前回に引き続き、高齢の患者さんのお話です。
問診の重要性を再確認させられた体験です。
昨日の朝に、「ぎっくり腰です、診て欲しい。」と予約電話が入りました。
この時期にぎっくり腰か。どこかに問題がありそうだな・・・。
などと想像しながら、いたのですが、
タクシーで来院されたのは、94歳の女性でした。
腰を丸めて痛そうにゆっくり歩いて入室されました。
問診を始めると、まず開口一番に、
「毎日とても忙しいのです。」と話が始まりました。
独身の息子さんと二人暮らしだが、家事一切を患者さんご本人がこなしているという。
大変な想いを抱いているんだと、気持ちに寄り添いながら腰痛について質問を始まめました。

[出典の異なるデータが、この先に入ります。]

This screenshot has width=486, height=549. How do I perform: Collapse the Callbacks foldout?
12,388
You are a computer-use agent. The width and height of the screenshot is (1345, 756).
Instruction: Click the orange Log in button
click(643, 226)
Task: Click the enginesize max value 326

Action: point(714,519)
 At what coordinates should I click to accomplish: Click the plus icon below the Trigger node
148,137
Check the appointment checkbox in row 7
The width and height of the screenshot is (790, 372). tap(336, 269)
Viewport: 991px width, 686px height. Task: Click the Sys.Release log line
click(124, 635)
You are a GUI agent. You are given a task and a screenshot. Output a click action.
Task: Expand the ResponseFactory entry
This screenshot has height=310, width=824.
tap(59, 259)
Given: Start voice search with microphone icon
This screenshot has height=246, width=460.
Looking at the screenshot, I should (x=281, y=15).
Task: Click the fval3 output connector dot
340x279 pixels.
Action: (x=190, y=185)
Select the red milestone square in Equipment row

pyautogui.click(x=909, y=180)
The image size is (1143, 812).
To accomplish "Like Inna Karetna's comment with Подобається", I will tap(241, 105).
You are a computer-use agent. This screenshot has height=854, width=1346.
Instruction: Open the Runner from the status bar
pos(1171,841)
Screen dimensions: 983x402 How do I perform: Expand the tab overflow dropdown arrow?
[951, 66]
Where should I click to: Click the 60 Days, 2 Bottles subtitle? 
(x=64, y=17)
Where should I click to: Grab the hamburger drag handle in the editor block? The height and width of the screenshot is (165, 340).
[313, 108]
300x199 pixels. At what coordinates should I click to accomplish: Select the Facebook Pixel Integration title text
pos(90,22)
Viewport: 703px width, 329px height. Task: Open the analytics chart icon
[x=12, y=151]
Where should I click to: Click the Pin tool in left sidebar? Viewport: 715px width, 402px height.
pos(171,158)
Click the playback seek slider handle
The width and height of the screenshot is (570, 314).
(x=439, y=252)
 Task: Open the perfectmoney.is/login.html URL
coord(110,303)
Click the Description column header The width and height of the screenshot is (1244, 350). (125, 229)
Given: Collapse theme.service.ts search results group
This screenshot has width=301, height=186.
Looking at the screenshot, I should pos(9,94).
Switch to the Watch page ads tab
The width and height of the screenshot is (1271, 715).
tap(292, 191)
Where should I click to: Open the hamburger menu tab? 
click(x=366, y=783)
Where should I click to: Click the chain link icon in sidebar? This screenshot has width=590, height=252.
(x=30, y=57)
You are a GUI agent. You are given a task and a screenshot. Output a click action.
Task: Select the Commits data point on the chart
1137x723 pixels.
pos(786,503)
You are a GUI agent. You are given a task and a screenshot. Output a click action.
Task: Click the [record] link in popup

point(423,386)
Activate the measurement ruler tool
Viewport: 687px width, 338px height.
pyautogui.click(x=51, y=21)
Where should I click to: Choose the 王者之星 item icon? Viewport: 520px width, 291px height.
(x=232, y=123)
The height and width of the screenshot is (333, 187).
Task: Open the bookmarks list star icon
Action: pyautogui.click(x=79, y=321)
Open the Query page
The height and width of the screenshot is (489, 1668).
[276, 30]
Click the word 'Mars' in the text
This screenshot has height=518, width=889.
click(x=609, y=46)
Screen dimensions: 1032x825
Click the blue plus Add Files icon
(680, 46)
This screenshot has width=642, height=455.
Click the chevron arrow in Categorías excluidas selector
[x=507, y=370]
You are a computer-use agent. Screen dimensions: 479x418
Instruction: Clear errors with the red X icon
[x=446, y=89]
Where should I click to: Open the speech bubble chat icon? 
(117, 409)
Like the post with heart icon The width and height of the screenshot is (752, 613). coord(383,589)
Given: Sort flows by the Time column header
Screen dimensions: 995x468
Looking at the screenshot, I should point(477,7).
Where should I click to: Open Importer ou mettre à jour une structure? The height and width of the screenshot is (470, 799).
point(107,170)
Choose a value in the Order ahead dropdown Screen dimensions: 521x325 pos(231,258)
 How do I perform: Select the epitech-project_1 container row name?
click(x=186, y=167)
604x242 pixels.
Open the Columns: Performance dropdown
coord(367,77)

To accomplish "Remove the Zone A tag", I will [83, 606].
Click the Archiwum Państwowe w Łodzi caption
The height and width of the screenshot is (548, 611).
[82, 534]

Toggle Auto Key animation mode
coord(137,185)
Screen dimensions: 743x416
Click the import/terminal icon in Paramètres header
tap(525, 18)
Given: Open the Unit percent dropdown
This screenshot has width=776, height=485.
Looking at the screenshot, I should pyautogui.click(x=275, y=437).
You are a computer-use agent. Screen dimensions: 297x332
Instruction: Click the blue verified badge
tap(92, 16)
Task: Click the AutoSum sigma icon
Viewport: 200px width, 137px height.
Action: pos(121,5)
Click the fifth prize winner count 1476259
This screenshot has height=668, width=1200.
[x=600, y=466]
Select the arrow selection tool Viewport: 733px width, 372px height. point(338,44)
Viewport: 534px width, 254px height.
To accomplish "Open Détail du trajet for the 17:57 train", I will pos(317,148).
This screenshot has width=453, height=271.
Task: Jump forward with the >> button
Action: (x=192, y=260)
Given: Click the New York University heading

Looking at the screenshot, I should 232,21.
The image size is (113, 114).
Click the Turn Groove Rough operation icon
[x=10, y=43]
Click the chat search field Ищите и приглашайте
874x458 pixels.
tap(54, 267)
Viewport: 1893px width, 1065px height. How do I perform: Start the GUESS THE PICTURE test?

問診のOPQRST(問診のお作法)に従って聞いていくと、
結論は慢性腰痛が酷くなったものです。
(自分で診断を付けて来院される方は、しばしば間違っていることがあります。)
体動時の発痛様式や部位、圧痛の位置を確認して、
L4/L5間の椎間関節が痛みを出していると判断しました。
鍼通電治療と超音波治療により、来院時の主訴であった痛みは軽減して、
背中もしっかり伸ばすことができるし、歩行もスムースになりました。
ところが、他の体動をしてもらうと、全く違う場所が痛いと言います。
今度のは神経症状です。
更に問診をすると、数年前に脊柱管狭窄症の診断をされていると初めて分かりました。
予定時間が終わり、今回の治療は、ここまでにしてまた来週来院していただくことにしました。
主訴となる痛みが除去されたのに、「なかなか良くならない。」と訴える患者さんがいます。
ご本人的には、治療者に伝えていない箇所の痛みまでは改善していないので、
ということらしいです。
こんな時は、かなり上手く問診をして探りださないと、
隠された問題を確認できないという現実に打ちのめされます。